What kind of container is appropriate for a "The Powder Toy" style sandbox?


Basically I am making a game similar to The Powder Toy. The world can have a maximum of 256,000 particles in one given frame. In my old Javascript implementation, I looped through every pixel and it caused severe lag because 256,000 is a lot to go through even when you only have around 20,000 particles active. I decided to have a container full of all the currently active particles instead, but then ran into the problem that querying a container for particles at a specific coordinate is also processor intensive. Therefore I came up at the simple solution that I should keep all particles in a lookup table (2-dimensional array) and also have a heap (array of active particles), and iterate through the heap while using the lookup table as a reference. Anything done to the heap is done to the lookup table, and vice versa. This worked very well in Javascript but now as I need to port my program to C++ I am having trouble with finding a good container to hold the heap. Vectors are very slow to add and remove and I cannot remove easily an object by reference from a vector.

Which container should I use, and if there is a better way to handle particles like those in The Powder Toy, what is it? Thanks in advance, and here is a picture for those not familiar with The Powder Toy.

enter image description here

Notice how each pixel there is a particle, and similar builds run extremely fast on my computer. I wonder how they do it...


Solution

  • Vectors are fine for this kind of problem. They provide contiguous storage, so they allow better usage of cache.

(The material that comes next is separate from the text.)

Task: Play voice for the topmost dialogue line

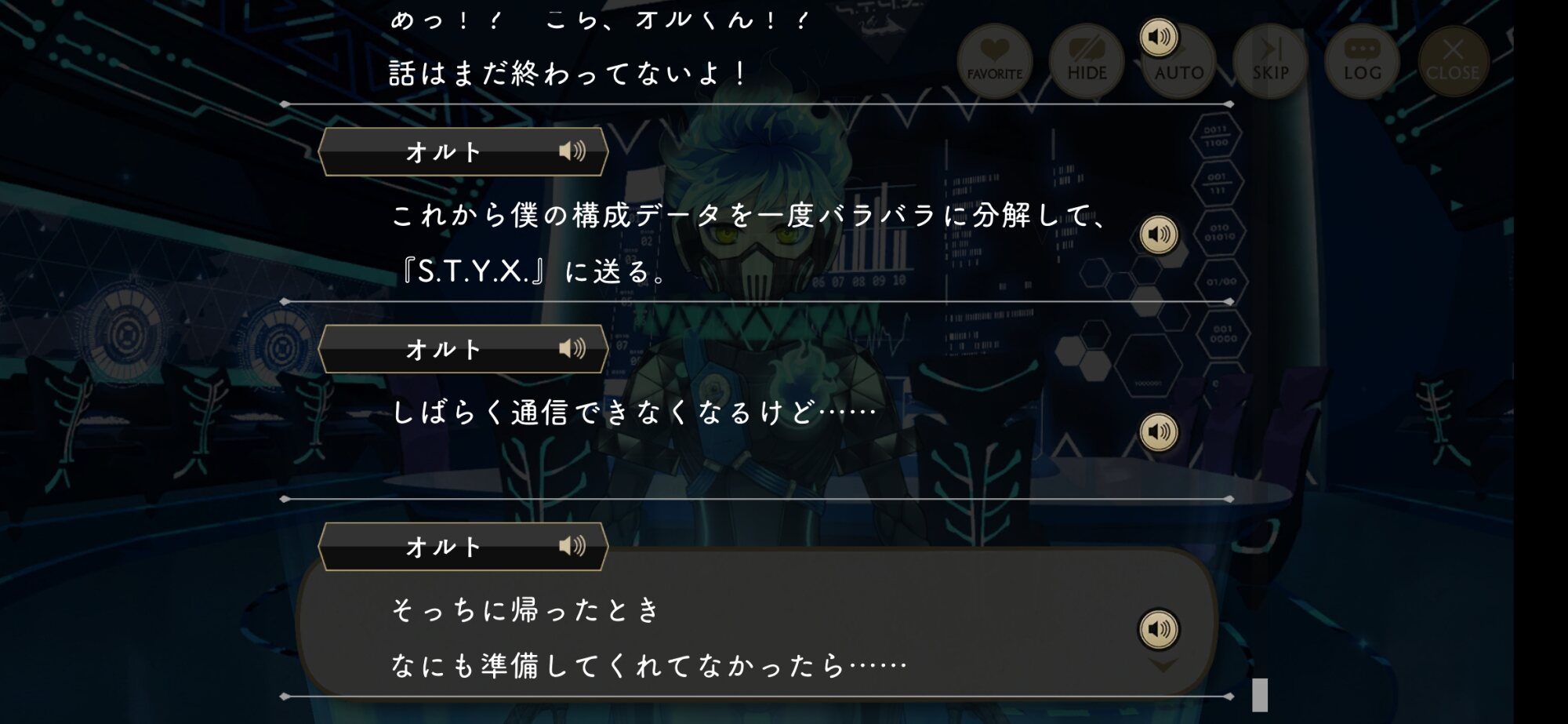Action: (1159, 37)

    Try to allocate a proper vector capacity beforehand, either via constructor or using std::vector::reserve(). Without this, automatic reallocation of the allocated storage space will be triggered every time your vector's size exceeds the current capacity.

    You can also try removing elements from a vector using std::swap() and then std::vector::pop_back(), like this:

    std::swap(vect.back(), vect[1]);
    vect.pop_back();
    

    instead of:

    std::vector::erase()
    

    The complexity of both std::vector::pop_back() and std::swap() is constant, and the complexity of std::vector::erase() is linear.

    However if you need to preserve the order of elements, the swap - pop method is of no use.